* What is being asked *
Identify, in the records below, every line where the string "named" appears, and copy each such line.

[Stored data entries]

%%

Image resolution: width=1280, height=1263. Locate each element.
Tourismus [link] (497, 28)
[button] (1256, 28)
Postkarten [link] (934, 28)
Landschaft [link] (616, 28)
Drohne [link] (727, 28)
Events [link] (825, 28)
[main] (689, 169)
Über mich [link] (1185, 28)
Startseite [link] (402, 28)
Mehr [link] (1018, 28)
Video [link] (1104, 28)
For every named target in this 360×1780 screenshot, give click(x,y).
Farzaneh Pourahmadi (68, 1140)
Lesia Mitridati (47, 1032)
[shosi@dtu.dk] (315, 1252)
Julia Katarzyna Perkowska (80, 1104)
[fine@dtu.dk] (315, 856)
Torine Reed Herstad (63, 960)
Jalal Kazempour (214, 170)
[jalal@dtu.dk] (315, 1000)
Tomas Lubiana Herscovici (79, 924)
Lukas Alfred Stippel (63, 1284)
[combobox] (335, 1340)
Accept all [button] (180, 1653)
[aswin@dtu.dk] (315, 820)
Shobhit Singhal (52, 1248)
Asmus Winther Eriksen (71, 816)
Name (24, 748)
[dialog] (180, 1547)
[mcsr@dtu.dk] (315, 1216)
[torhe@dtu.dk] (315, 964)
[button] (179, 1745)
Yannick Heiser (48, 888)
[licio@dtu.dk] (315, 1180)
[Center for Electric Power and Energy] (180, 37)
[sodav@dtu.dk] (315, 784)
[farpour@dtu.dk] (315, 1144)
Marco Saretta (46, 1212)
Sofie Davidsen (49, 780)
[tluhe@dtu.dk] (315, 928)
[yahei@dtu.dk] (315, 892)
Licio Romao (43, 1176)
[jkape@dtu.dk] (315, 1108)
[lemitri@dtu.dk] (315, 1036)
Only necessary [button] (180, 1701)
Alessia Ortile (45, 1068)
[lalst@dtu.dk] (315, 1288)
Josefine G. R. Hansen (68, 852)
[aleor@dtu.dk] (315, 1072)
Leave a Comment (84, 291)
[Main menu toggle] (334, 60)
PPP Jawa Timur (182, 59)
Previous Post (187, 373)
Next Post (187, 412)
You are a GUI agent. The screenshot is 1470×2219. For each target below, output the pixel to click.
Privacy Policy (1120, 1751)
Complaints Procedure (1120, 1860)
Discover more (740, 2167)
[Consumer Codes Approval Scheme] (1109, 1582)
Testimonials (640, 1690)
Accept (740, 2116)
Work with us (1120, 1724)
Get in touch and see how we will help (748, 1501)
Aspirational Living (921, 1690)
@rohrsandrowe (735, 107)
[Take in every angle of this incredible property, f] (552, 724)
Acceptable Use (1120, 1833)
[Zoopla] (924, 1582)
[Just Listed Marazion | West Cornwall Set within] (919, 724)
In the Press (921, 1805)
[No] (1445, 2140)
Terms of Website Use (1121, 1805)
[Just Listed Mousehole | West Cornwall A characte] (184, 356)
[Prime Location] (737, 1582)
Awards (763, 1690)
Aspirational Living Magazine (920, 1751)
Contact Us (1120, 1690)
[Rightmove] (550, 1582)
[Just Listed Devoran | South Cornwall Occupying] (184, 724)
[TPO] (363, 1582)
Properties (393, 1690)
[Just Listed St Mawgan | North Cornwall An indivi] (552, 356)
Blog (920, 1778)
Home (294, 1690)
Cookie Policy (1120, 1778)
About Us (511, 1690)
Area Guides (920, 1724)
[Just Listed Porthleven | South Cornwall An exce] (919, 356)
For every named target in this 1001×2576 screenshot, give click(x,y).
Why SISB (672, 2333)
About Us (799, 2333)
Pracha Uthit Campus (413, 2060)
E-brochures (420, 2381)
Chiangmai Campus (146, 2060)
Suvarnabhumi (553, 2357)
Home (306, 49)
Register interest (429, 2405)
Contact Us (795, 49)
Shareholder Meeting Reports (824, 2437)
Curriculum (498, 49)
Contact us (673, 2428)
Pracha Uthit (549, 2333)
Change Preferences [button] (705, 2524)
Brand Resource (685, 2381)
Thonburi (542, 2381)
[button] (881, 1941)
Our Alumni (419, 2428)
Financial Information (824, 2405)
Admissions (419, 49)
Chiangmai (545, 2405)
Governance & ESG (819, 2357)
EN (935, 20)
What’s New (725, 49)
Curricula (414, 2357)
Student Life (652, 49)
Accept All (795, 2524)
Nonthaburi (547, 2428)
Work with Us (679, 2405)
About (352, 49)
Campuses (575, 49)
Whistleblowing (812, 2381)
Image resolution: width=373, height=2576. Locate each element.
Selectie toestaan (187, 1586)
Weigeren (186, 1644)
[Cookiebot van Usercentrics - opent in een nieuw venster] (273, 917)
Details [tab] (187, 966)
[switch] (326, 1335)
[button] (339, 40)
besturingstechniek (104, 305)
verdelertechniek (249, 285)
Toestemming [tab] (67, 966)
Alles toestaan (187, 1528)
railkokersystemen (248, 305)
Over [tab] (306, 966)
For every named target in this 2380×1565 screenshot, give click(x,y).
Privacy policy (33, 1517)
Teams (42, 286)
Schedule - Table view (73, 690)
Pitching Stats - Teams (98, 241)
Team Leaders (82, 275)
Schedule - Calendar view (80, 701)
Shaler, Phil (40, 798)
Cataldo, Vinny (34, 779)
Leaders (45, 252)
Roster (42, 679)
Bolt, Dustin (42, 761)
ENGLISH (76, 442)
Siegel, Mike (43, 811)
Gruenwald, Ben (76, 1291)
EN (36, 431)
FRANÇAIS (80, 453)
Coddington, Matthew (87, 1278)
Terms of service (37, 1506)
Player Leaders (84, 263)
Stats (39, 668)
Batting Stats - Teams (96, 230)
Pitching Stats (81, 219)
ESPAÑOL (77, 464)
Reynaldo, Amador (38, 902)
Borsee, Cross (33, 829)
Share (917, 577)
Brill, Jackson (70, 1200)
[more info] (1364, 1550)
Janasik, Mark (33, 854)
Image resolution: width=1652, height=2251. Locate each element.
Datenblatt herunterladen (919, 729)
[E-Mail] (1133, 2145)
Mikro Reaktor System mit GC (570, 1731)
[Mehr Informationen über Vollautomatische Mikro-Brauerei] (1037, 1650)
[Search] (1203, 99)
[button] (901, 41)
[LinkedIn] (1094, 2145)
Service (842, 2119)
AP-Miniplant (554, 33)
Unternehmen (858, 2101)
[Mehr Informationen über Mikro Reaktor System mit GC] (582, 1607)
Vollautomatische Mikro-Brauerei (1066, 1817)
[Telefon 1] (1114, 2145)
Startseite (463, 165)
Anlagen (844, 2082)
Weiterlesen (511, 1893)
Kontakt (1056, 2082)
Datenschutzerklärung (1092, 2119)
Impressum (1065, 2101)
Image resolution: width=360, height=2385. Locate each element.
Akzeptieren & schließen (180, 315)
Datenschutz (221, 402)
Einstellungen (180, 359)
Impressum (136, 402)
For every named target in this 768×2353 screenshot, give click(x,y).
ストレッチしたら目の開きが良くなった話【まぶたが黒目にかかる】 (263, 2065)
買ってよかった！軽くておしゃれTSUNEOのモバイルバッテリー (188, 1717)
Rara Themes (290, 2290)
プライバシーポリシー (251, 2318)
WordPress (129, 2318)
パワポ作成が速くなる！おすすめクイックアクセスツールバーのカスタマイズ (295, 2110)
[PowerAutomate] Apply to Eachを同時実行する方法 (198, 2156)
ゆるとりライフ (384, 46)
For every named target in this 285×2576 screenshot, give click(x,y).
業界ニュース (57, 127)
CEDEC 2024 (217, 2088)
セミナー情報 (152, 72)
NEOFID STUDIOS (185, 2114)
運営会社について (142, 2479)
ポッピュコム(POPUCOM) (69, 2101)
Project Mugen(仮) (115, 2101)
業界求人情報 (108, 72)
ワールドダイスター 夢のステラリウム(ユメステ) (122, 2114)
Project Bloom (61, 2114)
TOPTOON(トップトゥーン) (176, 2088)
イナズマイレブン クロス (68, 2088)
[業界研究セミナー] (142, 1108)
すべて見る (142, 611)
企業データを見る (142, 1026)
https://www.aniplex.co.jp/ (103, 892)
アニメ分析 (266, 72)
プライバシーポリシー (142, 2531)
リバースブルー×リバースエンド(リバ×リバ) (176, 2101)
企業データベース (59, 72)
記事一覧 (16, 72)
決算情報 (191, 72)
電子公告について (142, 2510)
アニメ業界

%%

* Solution *
For every named target in this 360×1780 screenshot, give click(x,y).
For every named target in this 1001×2576 screenshot, give click(x,y).
For every named target in this 2380×1565 screenshot, give click(x,y).
For every named target in this 768×2353 screenshot, give click(x,y).
For every named target in this 285×2576 screenshot, give click(x,y).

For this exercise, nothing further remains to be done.